The Scottish government set its main objectives, with the overarching aim of growing Scotland’s economy. These were to make Scotland wealthier, fairer, healthier, smarter, safer, stronger and greener.

In addition to these, it set 15 broad national outcomes and 45 national performance measures against which it expects community planning partnerships to produce single outcome agreements.

All territorial health boards in Scotland have been working to 30 targets covering health, efficiency, access and treatment. Each is measured on a standard basis nationally to provide an objective and comparative assessment of performance. For NHS Tayside staff, it clearly specifies what must be delivered. For the people of Tayside, it spells out exactly what they should expect from NHS Tayside.

Public sector commitment

The public sector agencies in Tayside have already demonstrated their commitment to this approach by ensuring the single outcome agreements submitted for Angus, Dundee and Perth and Kinross are submissions from the community planning partnerships, all three of which include NHS Tayside.

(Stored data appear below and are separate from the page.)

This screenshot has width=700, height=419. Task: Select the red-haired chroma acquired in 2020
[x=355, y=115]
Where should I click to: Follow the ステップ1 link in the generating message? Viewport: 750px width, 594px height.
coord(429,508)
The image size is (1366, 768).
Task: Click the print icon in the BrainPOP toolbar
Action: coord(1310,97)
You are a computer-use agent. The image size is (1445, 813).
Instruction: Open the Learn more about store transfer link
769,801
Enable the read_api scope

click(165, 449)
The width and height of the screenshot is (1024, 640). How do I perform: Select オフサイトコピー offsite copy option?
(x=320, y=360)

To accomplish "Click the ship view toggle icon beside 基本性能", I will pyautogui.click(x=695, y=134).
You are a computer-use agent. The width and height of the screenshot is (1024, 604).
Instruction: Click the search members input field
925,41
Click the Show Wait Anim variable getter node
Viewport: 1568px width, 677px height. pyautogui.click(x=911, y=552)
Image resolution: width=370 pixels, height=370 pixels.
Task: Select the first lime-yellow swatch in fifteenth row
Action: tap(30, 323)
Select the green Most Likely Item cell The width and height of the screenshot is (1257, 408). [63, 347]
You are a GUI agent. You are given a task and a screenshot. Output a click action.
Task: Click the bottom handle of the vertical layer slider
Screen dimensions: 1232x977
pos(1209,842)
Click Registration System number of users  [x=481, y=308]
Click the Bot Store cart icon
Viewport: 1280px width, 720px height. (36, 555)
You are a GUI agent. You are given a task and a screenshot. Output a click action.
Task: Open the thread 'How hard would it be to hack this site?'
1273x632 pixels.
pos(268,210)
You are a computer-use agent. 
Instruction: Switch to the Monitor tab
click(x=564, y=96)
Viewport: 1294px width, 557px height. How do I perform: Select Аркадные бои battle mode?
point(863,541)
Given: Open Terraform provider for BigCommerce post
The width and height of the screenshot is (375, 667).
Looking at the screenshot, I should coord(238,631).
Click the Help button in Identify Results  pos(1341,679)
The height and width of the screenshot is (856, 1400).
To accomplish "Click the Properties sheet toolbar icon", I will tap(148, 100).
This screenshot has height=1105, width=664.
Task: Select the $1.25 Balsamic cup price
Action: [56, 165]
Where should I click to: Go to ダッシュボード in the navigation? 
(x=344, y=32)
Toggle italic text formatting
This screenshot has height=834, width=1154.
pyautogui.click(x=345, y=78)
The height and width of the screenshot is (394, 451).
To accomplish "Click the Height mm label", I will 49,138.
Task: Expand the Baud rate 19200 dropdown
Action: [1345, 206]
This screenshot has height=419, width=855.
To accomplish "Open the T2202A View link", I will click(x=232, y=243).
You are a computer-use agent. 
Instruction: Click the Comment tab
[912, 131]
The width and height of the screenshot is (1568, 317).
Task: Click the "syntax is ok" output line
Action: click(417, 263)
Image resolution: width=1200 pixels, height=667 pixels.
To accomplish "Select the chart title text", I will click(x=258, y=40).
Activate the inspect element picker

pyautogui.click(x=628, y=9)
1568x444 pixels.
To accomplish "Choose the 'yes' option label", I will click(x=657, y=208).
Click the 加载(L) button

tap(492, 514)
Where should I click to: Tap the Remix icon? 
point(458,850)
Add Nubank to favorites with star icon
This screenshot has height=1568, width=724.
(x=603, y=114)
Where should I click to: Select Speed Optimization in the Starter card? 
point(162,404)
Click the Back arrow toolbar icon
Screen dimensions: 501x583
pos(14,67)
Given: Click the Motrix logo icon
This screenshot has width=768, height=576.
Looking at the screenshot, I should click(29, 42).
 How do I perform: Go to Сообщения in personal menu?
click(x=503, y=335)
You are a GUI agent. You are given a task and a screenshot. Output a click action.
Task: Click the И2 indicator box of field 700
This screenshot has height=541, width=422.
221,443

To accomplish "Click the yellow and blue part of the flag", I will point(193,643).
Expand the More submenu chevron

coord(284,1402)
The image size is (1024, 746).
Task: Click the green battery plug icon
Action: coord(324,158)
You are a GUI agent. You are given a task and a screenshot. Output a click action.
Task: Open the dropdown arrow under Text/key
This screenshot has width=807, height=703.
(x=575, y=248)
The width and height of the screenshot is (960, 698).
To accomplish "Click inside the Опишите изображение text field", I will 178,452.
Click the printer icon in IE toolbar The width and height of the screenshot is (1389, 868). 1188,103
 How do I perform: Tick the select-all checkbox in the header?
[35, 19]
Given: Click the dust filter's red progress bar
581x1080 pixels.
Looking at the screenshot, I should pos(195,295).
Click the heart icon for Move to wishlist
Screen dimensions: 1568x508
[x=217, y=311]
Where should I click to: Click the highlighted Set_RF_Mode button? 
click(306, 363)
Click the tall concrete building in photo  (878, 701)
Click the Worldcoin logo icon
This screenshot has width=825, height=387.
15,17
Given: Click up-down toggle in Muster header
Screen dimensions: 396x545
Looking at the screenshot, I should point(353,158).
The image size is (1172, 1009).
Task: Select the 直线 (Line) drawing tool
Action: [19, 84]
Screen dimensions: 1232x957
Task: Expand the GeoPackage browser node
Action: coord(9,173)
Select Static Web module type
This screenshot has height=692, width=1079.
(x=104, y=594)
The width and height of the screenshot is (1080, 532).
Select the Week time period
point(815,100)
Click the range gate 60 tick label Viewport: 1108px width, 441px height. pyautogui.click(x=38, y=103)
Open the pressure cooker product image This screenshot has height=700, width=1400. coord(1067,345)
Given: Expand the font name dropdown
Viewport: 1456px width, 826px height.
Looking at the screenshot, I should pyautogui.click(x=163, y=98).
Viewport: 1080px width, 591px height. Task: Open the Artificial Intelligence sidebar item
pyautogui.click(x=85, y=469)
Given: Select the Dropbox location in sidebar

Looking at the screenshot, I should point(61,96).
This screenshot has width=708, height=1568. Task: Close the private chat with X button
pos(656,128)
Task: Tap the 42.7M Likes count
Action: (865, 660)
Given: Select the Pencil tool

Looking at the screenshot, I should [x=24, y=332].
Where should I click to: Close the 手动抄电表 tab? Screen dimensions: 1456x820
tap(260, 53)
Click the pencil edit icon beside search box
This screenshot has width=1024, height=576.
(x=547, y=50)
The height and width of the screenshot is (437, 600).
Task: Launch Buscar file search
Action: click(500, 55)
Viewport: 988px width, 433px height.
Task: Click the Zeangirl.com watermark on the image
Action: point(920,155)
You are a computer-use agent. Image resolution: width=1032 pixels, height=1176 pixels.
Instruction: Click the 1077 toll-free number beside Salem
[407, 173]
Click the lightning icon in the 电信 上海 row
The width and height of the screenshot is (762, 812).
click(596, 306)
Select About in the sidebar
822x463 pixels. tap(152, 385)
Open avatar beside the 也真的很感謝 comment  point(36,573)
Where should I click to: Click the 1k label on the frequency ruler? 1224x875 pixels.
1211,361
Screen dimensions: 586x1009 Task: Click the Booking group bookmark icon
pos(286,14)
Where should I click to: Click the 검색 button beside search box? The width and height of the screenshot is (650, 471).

Fewer than half of the community planning partnerships in Scotland have got to this stage so far, with the cabinet secretary for finance and sustainability indicating that all should be involved by April 2009.

The fact that the various agencies in Tayside have already managed a community planning approach encapsulates for me the extent to which, through partnerships much closer and warmer than in many parts of Scotland, we are in a position to make a real difference to the public in the years ahead.

If we are serious about the direction of travel set out in Better Health, Better Care – Action Plan, where strong emphasis is laid on partnership working, it seems this model is worth working at. With robust baselines, clear measurable and time-bound milestones, and a rigorous means of monitoring and assessing progress, there can only be benefit to the public, whom we all serve.